» PROBLEM DETAILS
In full and unaltered, output the records below.

Content starts

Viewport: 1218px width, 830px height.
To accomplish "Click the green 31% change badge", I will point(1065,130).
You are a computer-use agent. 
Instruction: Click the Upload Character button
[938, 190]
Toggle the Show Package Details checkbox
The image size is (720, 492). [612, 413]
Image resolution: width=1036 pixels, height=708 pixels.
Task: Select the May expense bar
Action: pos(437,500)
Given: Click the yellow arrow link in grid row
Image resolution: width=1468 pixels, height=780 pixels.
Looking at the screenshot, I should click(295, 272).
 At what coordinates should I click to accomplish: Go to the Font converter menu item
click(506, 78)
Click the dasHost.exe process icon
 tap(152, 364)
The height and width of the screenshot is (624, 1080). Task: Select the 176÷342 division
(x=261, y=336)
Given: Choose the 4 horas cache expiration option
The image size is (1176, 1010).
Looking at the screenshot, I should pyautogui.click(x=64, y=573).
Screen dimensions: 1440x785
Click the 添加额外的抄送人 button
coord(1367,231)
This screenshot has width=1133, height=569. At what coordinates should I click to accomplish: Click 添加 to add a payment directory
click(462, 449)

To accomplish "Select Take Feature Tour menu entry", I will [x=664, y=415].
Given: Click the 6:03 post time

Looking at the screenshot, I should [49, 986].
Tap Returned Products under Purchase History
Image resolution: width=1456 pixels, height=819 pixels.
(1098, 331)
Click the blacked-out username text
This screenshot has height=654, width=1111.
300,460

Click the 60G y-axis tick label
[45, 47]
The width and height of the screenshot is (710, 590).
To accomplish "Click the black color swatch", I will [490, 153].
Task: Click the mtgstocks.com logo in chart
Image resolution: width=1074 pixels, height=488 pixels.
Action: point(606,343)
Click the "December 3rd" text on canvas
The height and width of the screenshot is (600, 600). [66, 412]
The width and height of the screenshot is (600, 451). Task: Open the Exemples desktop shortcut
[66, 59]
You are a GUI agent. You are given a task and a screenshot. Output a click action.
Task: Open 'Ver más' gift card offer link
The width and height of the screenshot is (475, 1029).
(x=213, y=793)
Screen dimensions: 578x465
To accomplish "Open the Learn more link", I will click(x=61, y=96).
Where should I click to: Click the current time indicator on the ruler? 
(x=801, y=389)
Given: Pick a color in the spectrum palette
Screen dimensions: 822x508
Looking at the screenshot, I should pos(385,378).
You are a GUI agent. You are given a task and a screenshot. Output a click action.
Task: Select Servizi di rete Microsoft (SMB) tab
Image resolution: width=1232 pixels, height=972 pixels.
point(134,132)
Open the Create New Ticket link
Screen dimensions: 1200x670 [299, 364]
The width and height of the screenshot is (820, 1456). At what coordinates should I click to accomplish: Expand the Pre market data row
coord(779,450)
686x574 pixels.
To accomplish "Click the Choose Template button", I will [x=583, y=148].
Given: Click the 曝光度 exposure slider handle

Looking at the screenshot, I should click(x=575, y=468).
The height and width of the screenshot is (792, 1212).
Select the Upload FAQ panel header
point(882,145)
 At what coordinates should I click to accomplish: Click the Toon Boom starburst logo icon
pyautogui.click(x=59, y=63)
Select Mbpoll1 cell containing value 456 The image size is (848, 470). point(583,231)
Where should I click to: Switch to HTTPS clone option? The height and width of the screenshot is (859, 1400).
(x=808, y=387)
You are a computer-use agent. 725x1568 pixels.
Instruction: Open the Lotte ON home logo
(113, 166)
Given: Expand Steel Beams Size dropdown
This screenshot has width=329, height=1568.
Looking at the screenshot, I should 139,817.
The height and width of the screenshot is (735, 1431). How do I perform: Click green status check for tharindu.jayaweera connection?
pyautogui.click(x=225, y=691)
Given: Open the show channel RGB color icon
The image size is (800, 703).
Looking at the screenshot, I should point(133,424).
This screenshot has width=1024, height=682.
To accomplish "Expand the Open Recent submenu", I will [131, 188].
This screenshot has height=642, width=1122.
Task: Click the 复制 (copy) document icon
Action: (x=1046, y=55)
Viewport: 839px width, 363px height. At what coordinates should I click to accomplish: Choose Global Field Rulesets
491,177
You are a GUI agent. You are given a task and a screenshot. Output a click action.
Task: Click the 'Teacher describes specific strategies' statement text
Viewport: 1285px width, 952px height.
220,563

Content ends

» SOLUTION TO THE PROBLEM
Viewport: 1218px width, 830px height.
To accomplish "Click the green 31% change badge", I will point(1065,130).
You are a computer-use agent. 
Instruction: Click the Upload Character button
[938, 190]
Toggle the Show Package Details checkbox
The image size is (720, 492). [612, 413]
Image resolution: width=1036 pixels, height=708 pixels.
Task: Select the May expense bar
Action: pos(437,500)
Given: Click the yellow arrow link in grid row
Image resolution: width=1468 pixels, height=780 pixels.
Looking at the screenshot, I should click(295, 272).
 At what coordinates should I click to accomplish: Go to the Font converter menu item
click(506, 78)
Click the dasHost.exe process icon
 tap(152, 364)
The height and width of the screenshot is (624, 1080). Task: Select the 176÷342 division
(x=261, y=336)
Given: Choose the 4 horas cache expiration option
The image size is (1176, 1010).
Looking at the screenshot, I should pyautogui.click(x=64, y=573).
Screen dimensions: 1440x785
Click the 添加额外的抄送人 button
coord(1367,231)
This screenshot has width=1133, height=569. At what coordinates should I click to accomplish: Click 添加 to add a payment directory
click(462, 449)

To accomplish "Select Take Feature Tour menu entry", I will [x=664, y=415].
Given: Click the 6:03 post time

Looking at the screenshot, I should [49, 986].
Tap Returned Products under Purchase History
Image resolution: width=1456 pixels, height=819 pixels.
(1098, 331)
Click the blacked-out username text
This screenshot has height=654, width=1111.
300,460

Click the 60G y-axis tick label
[45, 47]
The width and height of the screenshot is (710, 590).
To accomplish "Click the black color swatch", I will [490, 153].
Task: Click the mtgstocks.com logo in chart
Image resolution: width=1074 pixels, height=488 pixels.
Action: point(606,343)
Click the "December 3rd" text on canvas
The height and width of the screenshot is (600, 600). [66, 412]
The width and height of the screenshot is (600, 451). Task: Open the Exemples desktop shortcut
[66, 59]
You are a GUI agent. You are given a task and a screenshot. Output a click action.
Task: Open 'Ver más' gift card offer link
The width and height of the screenshot is (475, 1029).
(x=213, y=793)
Screen dimensions: 578x465
To accomplish "Open the Learn more link", I will click(x=61, y=96).
Where should I click to: Click the current time indicator on the ruler? 
(x=801, y=389)
Given: Pick a color in the spectrum palette
Screen dimensions: 822x508
Looking at the screenshot, I should pos(385,378).
You are a GUI agent. You are given a task and a screenshot. Output a click action.
Task: Select Servizi di rete Microsoft (SMB) tab
Image resolution: width=1232 pixels, height=972 pixels.
point(134,132)
Open the Create New Ticket link
Screen dimensions: 1200x670 [299, 364]
The width and height of the screenshot is (820, 1456). At what coordinates should I click to accomplish: Expand the Pre market data row
coord(779,450)
686x574 pixels.
To accomplish "Click the Choose Template button", I will [x=583, y=148].
Given: Click the 曝光度 exposure slider handle

Looking at the screenshot, I should click(x=575, y=468).
The height and width of the screenshot is (792, 1212).
Select the Upload FAQ panel header
point(882,145)
 At what coordinates should I click to accomplish: Click the Toon Boom starburst logo icon
pyautogui.click(x=59, y=63)
Select Mbpoll1 cell containing value 456 The image size is (848, 470). point(583,231)
Where should I click to: Switch to HTTPS clone option? The height and width of the screenshot is (859, 1400).
(x=808, y=387)
You are a computer-use agent. 725x1568 pixels.
Instruction: Open the Lotte ON home logo
(113, 166)
Given: Expand Steel Beams Size dropdown
This screenshot has width=329, height=1568.
Looking at the screenshot, I should 139,817.
The height and width of the screenshot is (735, 1431). How do I perform: Click green status check for tharindu.jayaweera connection?
pyautogui.click(x=225, y=691)
Given: Open the show channel RGB color icon
The image size is (800, 703).
Looking at the screenshot, I should point(133,424).
This screenshot has width=1024, height=682.
To accomplish "Expand the Open Recent submenu", I will [131, 188].
This screenshot has height=642, width=1122.
Task: Click the 复制 (copy) document icon
Action: (x=1046, y=55)
Viewport: 839px width, 363px height. At what coordinates should I click to accomplish: Choose Global Field Rulesets
491,177
You are a GUI agent. You are given a task and a screenshot. Output a click action.
Task: Click the 'Teacher describes specific strategies' statement text
Viewport: 1285px width, 952px height.
220,563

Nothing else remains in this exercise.